(The task): Swap "Channel Managers" for "Channel Owners" in the material from its first line through the line containing "(1869, 399)", inclusive. Return those lines with nothing else changed.

(Saved entries):
=====

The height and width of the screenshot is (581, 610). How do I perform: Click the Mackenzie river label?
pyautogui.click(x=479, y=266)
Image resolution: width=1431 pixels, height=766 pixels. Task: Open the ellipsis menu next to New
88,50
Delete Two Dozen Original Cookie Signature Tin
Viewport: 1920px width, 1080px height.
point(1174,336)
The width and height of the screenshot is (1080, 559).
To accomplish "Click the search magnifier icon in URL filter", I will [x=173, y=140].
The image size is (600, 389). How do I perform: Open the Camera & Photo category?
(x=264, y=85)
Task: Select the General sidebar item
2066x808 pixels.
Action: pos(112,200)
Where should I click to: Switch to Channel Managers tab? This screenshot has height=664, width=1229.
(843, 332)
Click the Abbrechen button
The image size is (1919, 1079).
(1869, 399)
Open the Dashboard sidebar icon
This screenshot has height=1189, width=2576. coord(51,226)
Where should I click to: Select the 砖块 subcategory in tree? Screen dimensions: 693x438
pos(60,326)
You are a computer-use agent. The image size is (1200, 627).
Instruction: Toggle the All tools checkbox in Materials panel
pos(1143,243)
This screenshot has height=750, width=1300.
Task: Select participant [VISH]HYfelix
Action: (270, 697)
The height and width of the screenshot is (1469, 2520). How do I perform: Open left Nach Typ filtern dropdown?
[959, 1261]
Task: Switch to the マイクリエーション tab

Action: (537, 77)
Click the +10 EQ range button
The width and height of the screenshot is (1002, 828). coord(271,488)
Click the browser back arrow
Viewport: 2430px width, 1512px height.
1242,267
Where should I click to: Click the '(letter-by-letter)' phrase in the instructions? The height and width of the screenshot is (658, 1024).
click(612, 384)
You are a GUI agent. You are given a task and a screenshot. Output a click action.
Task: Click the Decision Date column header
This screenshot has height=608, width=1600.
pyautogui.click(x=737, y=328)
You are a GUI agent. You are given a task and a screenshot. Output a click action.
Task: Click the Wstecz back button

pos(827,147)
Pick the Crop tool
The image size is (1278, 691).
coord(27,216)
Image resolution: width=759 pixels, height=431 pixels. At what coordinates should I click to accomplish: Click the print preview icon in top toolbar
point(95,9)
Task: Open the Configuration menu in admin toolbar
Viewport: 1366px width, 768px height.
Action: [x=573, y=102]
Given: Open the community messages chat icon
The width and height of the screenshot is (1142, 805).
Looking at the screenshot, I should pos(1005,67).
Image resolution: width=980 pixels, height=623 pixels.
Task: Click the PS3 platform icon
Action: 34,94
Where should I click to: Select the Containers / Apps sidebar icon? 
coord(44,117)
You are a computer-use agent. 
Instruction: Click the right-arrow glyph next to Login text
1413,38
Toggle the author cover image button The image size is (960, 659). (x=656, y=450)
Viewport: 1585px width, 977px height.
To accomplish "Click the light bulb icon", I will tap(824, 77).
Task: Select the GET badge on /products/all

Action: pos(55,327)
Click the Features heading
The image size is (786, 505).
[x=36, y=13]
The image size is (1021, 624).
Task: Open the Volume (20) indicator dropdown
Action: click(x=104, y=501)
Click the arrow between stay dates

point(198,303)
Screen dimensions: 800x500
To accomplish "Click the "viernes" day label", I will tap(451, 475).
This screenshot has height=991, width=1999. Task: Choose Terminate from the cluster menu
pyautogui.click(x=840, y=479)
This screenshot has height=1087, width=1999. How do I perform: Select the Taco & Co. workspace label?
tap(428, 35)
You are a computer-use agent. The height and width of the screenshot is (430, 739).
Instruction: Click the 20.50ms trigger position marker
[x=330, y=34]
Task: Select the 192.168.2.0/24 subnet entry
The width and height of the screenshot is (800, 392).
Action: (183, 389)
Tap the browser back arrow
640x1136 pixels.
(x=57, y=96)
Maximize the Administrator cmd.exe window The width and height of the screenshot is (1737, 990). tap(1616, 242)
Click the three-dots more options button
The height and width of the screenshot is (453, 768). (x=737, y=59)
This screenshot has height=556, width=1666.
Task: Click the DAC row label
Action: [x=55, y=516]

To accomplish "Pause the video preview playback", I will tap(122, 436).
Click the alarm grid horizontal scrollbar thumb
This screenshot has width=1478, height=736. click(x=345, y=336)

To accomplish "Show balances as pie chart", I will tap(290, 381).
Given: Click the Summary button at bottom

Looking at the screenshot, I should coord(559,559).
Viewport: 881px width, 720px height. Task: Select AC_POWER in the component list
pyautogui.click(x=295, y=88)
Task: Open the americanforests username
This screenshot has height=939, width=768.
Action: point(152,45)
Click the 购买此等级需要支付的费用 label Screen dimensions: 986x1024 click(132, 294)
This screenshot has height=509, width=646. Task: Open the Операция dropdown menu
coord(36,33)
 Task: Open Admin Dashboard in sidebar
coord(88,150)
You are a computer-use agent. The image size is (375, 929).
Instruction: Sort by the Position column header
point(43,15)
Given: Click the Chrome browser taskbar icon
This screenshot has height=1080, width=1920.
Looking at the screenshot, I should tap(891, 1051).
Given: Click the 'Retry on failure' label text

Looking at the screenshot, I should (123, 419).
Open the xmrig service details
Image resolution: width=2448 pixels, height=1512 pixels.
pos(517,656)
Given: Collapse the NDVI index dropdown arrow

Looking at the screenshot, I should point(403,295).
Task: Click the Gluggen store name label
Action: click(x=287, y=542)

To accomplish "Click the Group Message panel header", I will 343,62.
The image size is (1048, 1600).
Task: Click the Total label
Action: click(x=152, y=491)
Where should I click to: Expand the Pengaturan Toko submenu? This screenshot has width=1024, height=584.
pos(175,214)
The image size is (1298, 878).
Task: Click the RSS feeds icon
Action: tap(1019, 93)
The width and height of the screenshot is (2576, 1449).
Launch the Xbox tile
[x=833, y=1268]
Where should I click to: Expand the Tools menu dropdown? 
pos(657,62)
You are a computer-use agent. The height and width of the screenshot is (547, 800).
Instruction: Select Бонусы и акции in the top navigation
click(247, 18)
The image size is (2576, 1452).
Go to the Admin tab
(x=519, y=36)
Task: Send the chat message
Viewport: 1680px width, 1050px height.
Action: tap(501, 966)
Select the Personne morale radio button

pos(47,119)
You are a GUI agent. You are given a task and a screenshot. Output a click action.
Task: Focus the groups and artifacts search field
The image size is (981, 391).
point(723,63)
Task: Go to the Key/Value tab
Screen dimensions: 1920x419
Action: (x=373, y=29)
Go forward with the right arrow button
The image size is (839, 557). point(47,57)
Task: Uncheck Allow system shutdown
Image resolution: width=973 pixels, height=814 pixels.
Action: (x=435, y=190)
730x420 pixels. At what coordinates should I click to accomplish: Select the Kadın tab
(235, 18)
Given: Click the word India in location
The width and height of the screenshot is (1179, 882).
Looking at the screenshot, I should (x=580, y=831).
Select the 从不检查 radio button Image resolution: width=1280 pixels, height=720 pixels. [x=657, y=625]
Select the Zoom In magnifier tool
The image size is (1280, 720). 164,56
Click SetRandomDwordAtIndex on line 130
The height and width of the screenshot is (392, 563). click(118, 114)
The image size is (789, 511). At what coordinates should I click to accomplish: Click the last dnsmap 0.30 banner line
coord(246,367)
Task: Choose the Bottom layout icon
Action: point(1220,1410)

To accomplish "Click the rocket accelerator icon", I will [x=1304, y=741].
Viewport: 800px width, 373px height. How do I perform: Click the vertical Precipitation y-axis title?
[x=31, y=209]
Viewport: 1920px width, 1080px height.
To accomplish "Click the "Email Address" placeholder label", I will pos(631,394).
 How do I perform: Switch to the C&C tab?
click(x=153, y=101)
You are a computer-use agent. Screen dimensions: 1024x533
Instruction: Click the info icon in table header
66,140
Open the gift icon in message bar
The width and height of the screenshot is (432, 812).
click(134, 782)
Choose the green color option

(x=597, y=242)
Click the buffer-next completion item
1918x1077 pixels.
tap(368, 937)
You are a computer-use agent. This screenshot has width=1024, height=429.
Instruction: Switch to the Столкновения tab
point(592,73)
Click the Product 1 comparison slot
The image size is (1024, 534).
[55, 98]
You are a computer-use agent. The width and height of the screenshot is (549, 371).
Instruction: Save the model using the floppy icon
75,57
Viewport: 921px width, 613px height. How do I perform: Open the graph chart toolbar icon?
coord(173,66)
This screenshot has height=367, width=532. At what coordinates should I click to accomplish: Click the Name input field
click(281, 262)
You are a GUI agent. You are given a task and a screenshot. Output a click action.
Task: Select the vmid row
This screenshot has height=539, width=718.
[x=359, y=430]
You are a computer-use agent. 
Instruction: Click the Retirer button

=====

(Correct output):
The height and width of the screenshot is (581, 610). How do I perform: Click the Mackenzie river label?
pyautogui.click(x=479, y=266)
Image resolution: width=1431 pixels, height=766 pixels. Task: Open the ellipsis menu next to New
88,50
Delete Two Dozen Original Cookie Signature Tin
Viewport: 1920px width, 1080px height.
point(1174,336)
The width and height of the screenshot is (1080, 559).
To accomplish "Click the search magnifier icon in URL filter", I will [x=173, y=140].
The image size is (600, 389). How do I perform: Open the Camera & Photo category?
(x=264, y=85)
Task: Select the General sidebar item
2066x808 pixels.
Action: pos(112,200)
Where should I click to: Switch to Channel Owners tab? This screenshot has height=664, width=1229.
(843, 332)
Click the Abbrechen button
The image size is (1919, 1079).
(1869, 399)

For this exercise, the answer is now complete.